• Work instruction: Once you have read the records below, print them again exactly as they stand.

++++ Data for analysis

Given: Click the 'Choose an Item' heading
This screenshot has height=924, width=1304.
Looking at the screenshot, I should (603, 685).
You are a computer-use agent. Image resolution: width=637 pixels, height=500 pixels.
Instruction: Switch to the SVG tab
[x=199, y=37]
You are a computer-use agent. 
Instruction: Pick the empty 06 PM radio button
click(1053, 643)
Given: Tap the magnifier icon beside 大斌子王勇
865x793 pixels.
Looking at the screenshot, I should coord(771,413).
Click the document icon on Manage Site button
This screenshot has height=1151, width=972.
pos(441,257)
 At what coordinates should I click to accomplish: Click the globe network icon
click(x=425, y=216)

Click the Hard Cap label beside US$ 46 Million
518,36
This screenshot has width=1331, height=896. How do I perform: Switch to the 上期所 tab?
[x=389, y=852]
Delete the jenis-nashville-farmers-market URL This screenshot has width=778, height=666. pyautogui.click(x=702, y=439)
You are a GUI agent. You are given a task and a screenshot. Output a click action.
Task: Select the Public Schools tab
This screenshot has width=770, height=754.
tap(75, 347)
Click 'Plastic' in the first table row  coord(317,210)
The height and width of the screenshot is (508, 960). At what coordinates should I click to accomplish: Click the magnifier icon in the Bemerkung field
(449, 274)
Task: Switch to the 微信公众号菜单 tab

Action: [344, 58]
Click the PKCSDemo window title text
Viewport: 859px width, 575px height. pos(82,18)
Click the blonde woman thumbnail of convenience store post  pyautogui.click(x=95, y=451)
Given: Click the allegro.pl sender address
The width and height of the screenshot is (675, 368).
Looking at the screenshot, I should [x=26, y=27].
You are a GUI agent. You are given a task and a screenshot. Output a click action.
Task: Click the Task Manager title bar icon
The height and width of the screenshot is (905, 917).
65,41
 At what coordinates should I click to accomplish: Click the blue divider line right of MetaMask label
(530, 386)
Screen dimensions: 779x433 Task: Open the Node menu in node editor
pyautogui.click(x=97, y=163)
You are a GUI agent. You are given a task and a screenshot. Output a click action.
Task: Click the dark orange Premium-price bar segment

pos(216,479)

++++++++

• The answer:
Given: Click the 'Choose an Item' heading
This screenshot has height=924, width=1304.
Looking at the screenshot, I should (603, 685).
You are a computer-use agent. Image resolution: width=637 pixels, height=500 pixels.
Instruction: Switch to the SVG tab
[x=199, y=37]
You are a computer-use agent. 
Instruction: Pick the empty 06 PM radio button
click(1053, 643)
Given: Tap the magnifier icon beside 大斌子王勇
865x793 pixels.
Looking at the screenshot, I should coord(771,413).
Click the document icon on Manage Site button
This screenshot has height=1151, width=972.
pos(441,257)
 At what coordinates should I click to accomplish: Click the globe network icon
click(x=425, y=216)

Click the Hard Cap label beside US$ 46 Million
518,36
This screenshot has width=1331, height=896. How do I perform: Switch to the 上期所 tab?
[x=389, y=852]
Delete the jenis-nashville-farmers-market URL This screenshot has width=778, height=666. pyautogui.click(x=702, y=439)
You are a GUI agent. You are given a task and a screenshot. Output a click action.
Task: Select the Public Schools tab
This screenshot has width=770, height=754.
tap(75, 347)
Click 'Plastic' in the first table row  coord(317,210)
The height and width of the screenshot is (508, 960). At what coordinates should I click to accomplish: Click the magnifier icon in the Bemerkung field
(449, 274)
Task: Switch to the 微信公众号菜单 tab

Action: [344, 58]
Click the PKCSDemo window title text
Viewport: 859px width, 575px height. pos(82,18)
Click the blonde woman thumbnail of convenience store post  pyautogui.click(x=95, y=451)
Given: Click the allegro.pl sender address
The width and height of the screenshot is (675, 368).
Looking at the screenshot, I should [x=26, y=27].
You are a GUI agent. You are given a task and a screenshot. Output a click action.
Task: Click the Task Manager title bar icon
The height and width of the screenshot is (905, 917).
65,41
 At what coordinates should I click to accomplish: Click the blue divider line right of MetaMask label
(530, 386)
Screen dimensions: 779x433 Task: Open the Node menu in node editor
pyautogui.click(x=97, y=163)
You are a GUI agent. You are given a task and a screenshot. Output a click action.
Task: Click the dark orange Premium-price bar segment

pos(216,479)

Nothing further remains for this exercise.